IF Cuba is so great, why doesn’t Oliver Stone go and live there?

He really seems to dig the place, especially the attention he is paid by Fidel Castro, who doesn’t seem to mind it when Stone shows up to jaw with him for hours, or even days, on end.

Which raises the question: As the leader of a country – albeit a small one – doesn’t Castro have anything better to do than to spend large chunks of his time being interviewed by Stone?

By the looks of it, it couldn’t have been altogether pleasant to sit for so long in the company of the director of “JFK” and “Nixon” – who Castro apparently believes is a figure of great importance in the U.S., judging by the access Castro has granted him.

Their epic conversations were edited way down (thank Heaven!) for tonight’s one-hour HBO documentary, titled “Looking for Fidel” – a meaningless title since Stone likely didn’t have to search too hard to find Castro, who was simply sitting there waiting for him in his office.
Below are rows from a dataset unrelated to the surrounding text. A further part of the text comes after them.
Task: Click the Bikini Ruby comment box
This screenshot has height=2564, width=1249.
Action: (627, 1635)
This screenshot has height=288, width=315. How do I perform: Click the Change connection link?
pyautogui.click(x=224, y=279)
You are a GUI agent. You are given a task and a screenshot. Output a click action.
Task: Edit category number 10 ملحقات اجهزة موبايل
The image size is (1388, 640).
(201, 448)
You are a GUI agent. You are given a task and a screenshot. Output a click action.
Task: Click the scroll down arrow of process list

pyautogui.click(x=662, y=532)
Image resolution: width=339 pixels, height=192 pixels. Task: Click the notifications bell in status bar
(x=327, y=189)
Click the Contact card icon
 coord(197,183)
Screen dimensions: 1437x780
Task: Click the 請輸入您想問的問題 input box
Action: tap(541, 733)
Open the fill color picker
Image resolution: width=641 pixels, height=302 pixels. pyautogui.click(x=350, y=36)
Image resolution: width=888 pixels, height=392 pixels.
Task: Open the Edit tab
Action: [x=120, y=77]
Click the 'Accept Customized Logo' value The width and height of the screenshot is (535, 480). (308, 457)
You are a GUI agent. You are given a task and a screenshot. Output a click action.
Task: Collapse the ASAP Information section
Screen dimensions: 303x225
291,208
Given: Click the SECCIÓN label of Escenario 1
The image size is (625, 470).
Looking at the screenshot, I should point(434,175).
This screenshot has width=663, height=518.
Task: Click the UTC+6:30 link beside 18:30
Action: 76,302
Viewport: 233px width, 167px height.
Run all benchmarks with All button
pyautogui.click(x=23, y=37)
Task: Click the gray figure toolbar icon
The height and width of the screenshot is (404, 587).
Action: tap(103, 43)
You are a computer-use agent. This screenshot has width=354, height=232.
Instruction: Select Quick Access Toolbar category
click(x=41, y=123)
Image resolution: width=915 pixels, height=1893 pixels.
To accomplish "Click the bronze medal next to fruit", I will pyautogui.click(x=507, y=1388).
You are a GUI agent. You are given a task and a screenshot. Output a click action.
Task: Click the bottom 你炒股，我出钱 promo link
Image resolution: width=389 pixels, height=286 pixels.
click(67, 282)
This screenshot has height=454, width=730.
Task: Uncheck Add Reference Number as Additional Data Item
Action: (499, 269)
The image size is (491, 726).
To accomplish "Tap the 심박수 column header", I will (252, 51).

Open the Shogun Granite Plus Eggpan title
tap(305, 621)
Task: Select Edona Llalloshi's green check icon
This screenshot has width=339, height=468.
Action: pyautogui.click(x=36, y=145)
The film is a followup to Stone’s previous Valentine to Castro, “Commandante.” The sequel arises from a new round of interviews Stone conducted with Castro last May after a renewed crackdown on Cuban hijackers, dissidents and poets made headlines around the world.

In “Looking for Fidel,” Castro gets a chance to explain the new round of arrests and the subsequent stiff sentences that resulted from them (death for three hijackers and jail terms of up to 20 years for some dissidents), and also give Stone a tutorial on the Cuban justice system.

As director, Stone has assembled these dialogues into a film whose production qualities are so amateurish it would have been rejected by public-access cable.

The jumpy, home-movie style camerawork and hard-to-read, white-on-white subtitles make watching this film a grueling, laborious exercise.

And after spending an hour with Stone, you might find yourself asking: Hasn’t Cuba suffered enough?